28 November 2011

Why are all these moms fighting Santa?

Best Buy or some similar store is running a bunch of commercials where a smug, aggro-mom is all about outperforming Santa. She smiles and eats the cookies and drinks the milk reserved for Santa, while a hapless Santa sputters and stammers on about how it looks like there’s not enough room for his gifts.

 

Is this really what mom-dom is about nowadays? Competing against everything, including Santa? It’s kind of abhorrent and probably a confusing message for kids.

 

It led me to think about this recent debate we had in my urban sprawl class, which I enjoyed greatly. The class was divvied up into three teams: one representing the traditional liberal viewpoint, the other representing the traditional conservative viewpoint, and the third group representing the family viewpoint. Just what that is should be evident in a few sentences. The topic, I think, was the definition of progress – each side had to present and argue for a particular viewpoint of what constitutes progress and what the future looks like in light of that definition.

 

So, you can easily imagine the conservative argument: progress is brought about by markets. It is efficiency that can only come from a decentralized economic system, and it allows individuals, according to their own hardwork or merits, to achieve wealth and preserve it for future generations, unmolested by the government. In this society, all can achieve wealth and purchase the things they’d like to own.
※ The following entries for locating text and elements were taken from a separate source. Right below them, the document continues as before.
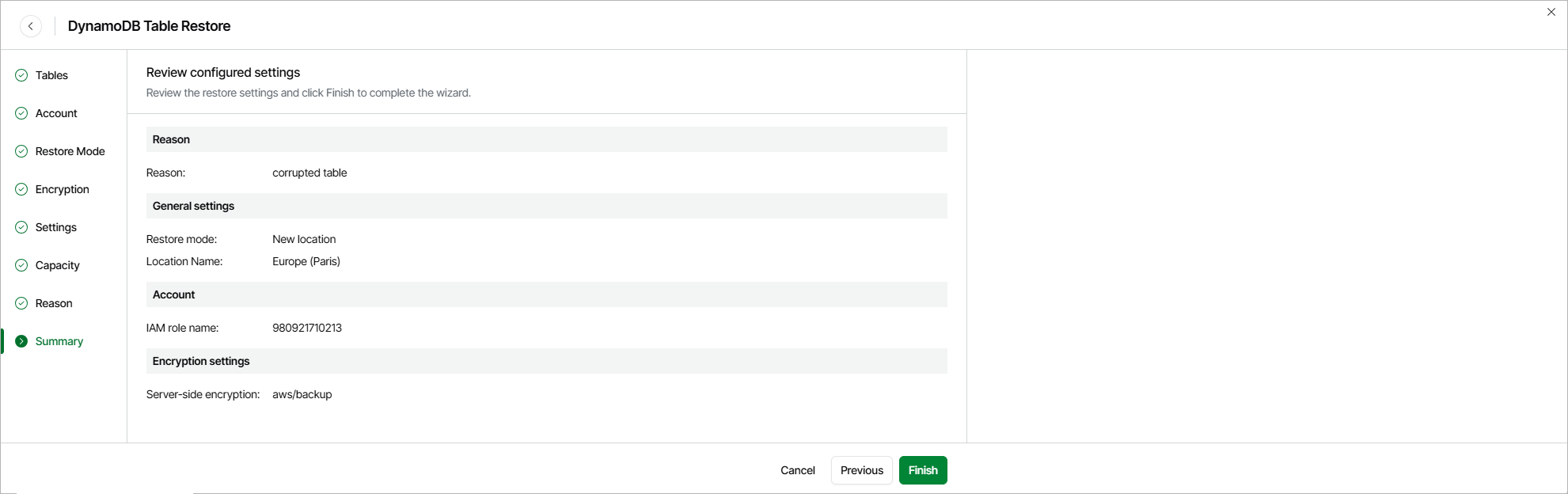Return to the Reason step

54,303
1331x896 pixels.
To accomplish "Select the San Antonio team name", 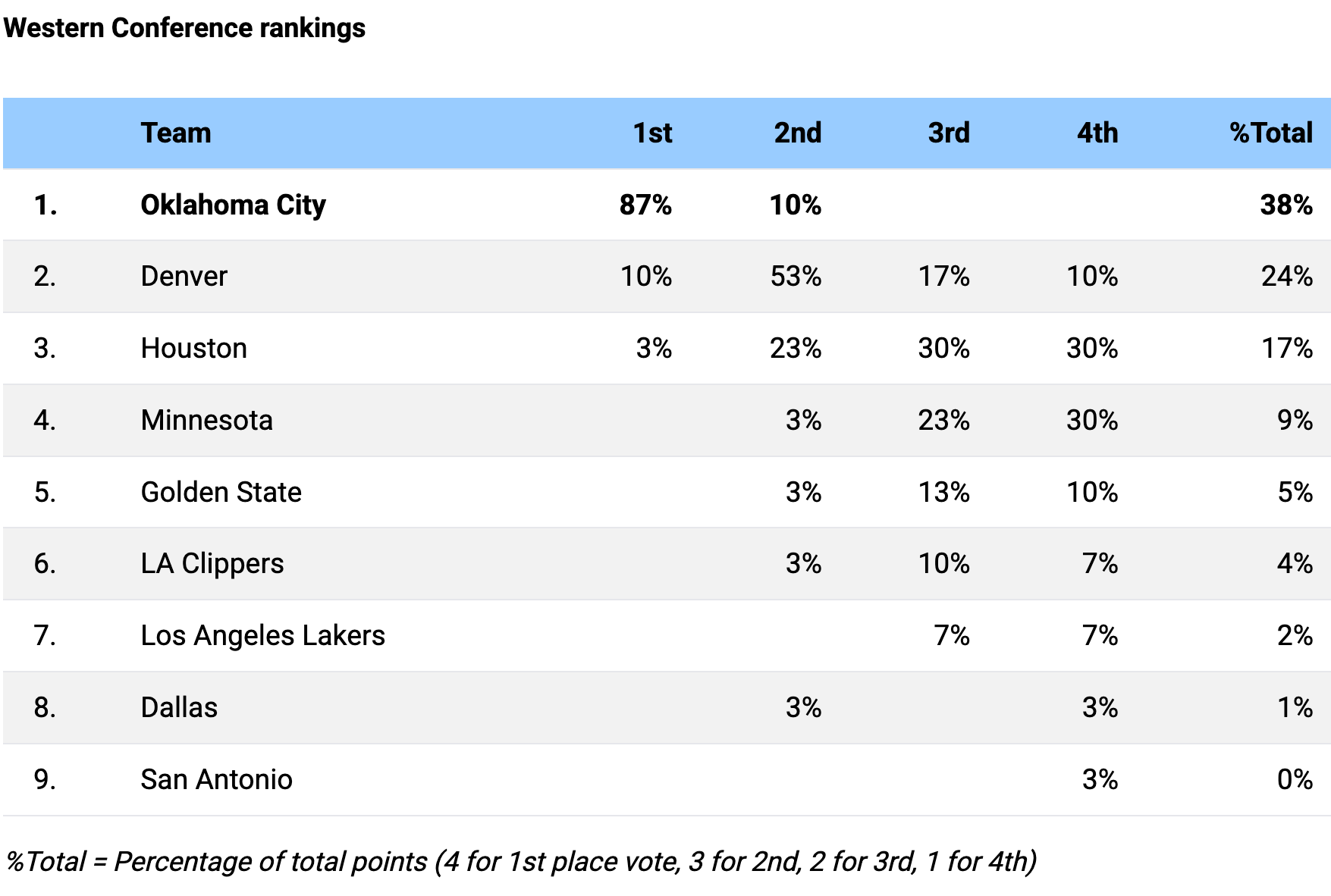I will 216,779.
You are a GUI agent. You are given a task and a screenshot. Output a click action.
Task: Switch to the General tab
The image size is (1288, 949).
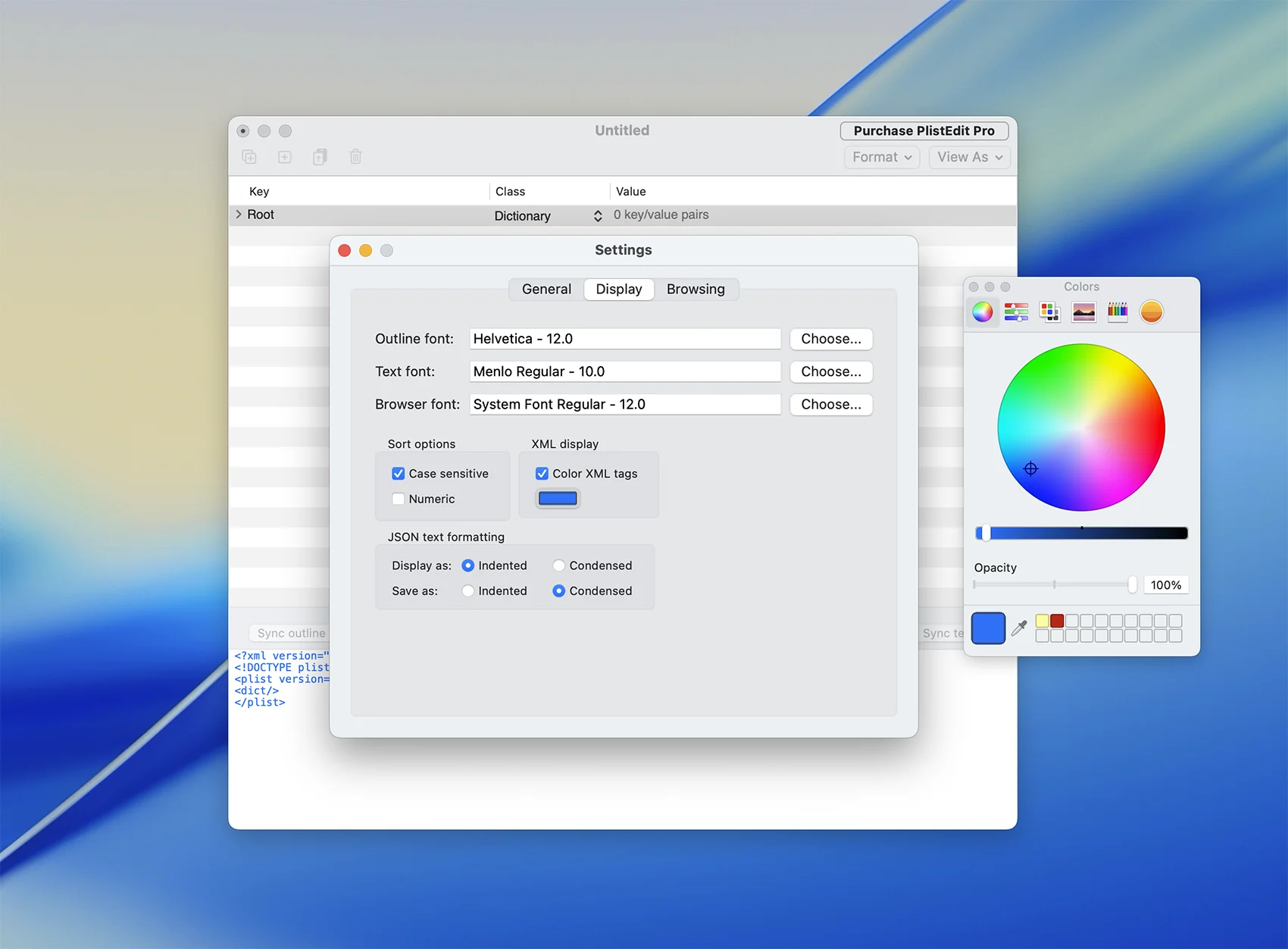[x=546, y=289]
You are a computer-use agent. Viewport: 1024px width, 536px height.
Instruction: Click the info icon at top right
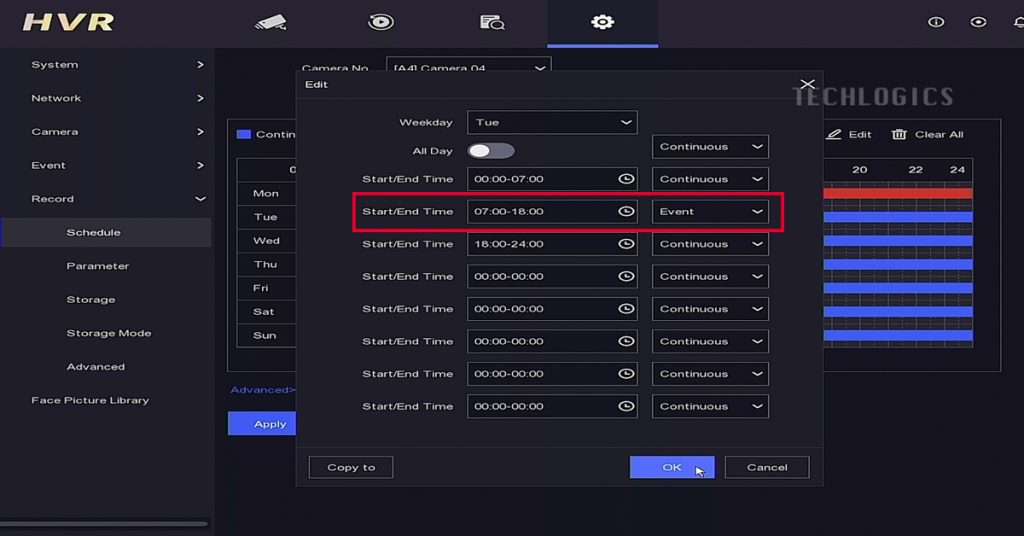coord(936,22)
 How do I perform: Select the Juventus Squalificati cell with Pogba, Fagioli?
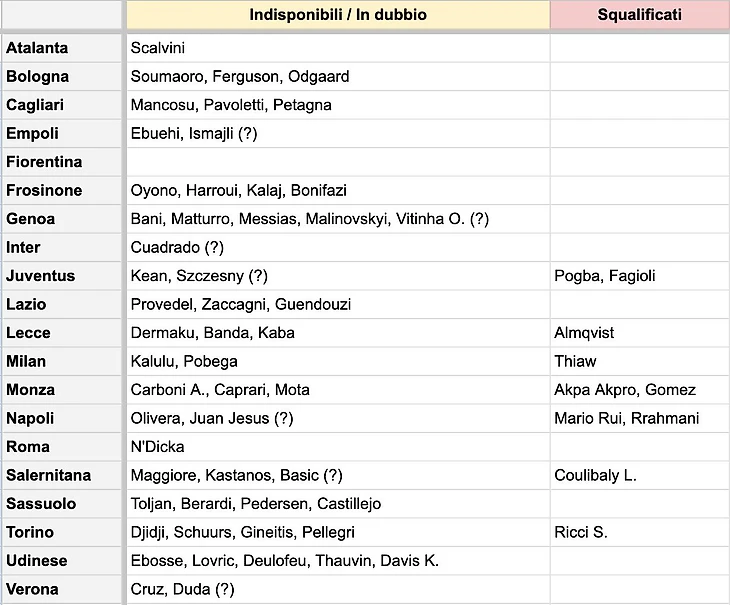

The liberal viewpoint is that progress occurs when the government intervenes sufficiently in free markets to ensure that the rising tide lifts all boats: it’s vaccines, it’s public health initiatives, it’s appropriate regulatory interventions. With this, the liberals envision a future where the standard of living gradually improves, so that, in the future, all can achieve happiness, some degree of economic security, and purchase most of the things they’d like to own.

 

The family group went in and argued that progress is measured by familial relations. It’s a function of emotional growth, of knowing when you have enough to be happy, and of pulling back from the aggressive search for wealth in order to nurture those familial relationships, to give successive generations a moral center, to create good human beings. In terms of the world’s finite resources, it’s easy to see where the traditional liberal and conservative viewpoints put us in the same place, on a similar timeframe: all the resources get used up, and whether that happens in, say, 500 years or 700 years, it still gets us to the same final destination. The family viewpoint stands out, then, as a kind of antidote to using more resources and amassing more material wealth – in a way that’s entirely appealing, even for a careerist such as myself. (The conservatives did repudiate the anti-careerist tone of the family’s position, by the way.)

 

So, for me, the point of the Best Buy ads may be that they give us the dark side of the family viewpoint: the family as an a single economic unit, a tribe out to vanquish all enemies in the interest of its own self-preservation. A tribe that knows no idols, where traditions are just antiquated notions that deserve to be outperformed.

 

Also, the more I type the word “family,” the more I think about Mr. Bungle’s ‘Stubb (ADub).’